Manage master data

Master data management (MDM) is central to any data governance program, making the creation of trusted master data critical. Create this data by defining master data entities in the business glossary in a data catalog. Then use the data catalog to register data sources. And finally, discover where various master data is located across multiple data stores in the distributed data landscape.

You can map the physical data names of discovered master data to the common business vocabulary in Azure Purview. Then you'll be able to learn how to clean, match, and integrate the data discovered to create golden master data records stored in a central MDM system. You can use Azure Data Lake Storage and Azure Data Factory to create these records, as shown in Combining Microsoft technologies to help govern data.

Diagram that shows central master data management.

Once created and stored centrally, master data can be synchronized with all other systems that need it to make sure they're consistent.

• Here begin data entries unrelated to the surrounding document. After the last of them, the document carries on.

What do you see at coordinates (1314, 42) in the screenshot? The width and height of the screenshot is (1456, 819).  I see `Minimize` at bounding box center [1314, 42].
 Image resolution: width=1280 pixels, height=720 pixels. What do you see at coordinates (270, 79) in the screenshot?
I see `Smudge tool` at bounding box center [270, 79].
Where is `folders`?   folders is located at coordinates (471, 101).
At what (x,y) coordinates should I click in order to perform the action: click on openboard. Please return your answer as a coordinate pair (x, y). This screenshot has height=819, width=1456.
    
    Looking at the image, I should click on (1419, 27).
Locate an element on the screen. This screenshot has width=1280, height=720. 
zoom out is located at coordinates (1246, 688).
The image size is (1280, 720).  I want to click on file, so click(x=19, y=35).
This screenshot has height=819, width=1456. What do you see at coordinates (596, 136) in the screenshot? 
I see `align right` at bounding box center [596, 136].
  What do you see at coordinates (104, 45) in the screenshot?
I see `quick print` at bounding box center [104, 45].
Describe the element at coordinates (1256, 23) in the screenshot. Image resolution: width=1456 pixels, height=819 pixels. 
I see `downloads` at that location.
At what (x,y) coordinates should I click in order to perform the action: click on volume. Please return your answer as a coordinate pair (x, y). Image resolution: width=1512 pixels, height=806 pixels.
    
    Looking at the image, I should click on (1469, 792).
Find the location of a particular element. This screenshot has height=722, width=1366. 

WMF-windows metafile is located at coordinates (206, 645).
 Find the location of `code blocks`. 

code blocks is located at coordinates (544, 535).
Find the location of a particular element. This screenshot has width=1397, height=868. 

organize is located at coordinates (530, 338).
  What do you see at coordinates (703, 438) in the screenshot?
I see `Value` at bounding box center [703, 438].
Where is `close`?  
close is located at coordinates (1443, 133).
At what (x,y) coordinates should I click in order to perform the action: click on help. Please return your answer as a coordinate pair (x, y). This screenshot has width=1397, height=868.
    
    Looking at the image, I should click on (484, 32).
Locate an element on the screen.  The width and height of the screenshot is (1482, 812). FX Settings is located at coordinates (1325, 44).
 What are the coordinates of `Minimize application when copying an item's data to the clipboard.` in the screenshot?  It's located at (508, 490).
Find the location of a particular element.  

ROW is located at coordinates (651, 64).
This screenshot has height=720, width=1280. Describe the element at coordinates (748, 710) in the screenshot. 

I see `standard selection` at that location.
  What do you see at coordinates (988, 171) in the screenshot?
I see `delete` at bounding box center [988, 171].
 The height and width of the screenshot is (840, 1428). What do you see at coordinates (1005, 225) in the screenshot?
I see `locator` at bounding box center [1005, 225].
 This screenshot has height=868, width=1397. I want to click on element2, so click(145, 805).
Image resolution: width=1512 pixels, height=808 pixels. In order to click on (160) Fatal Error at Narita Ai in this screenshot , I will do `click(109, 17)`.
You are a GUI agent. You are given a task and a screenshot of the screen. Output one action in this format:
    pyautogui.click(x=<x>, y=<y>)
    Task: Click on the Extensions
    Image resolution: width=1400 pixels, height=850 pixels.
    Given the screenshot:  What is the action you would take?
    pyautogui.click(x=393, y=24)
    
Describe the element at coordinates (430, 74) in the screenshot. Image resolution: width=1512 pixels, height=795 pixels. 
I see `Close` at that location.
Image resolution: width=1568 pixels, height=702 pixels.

It's important to govern your master data maintenance. The challenge is identifying in which tasks of which business processes that maintenance happens. This identification can be done using business process identification and create, read, update, or delete (CRUD) analysis. It's often a manual task to work out this governance. But now it's helped by the emergence of process mining and analyzing database log files. Once you identify the tasks within a process that maintains master data, it can be governed.

MDM provides the ideal place for customer consent management. Collect consents from all applications that request it. Then match them with customer master data, and store all consents in extra tables along with the master data record in the MDM system.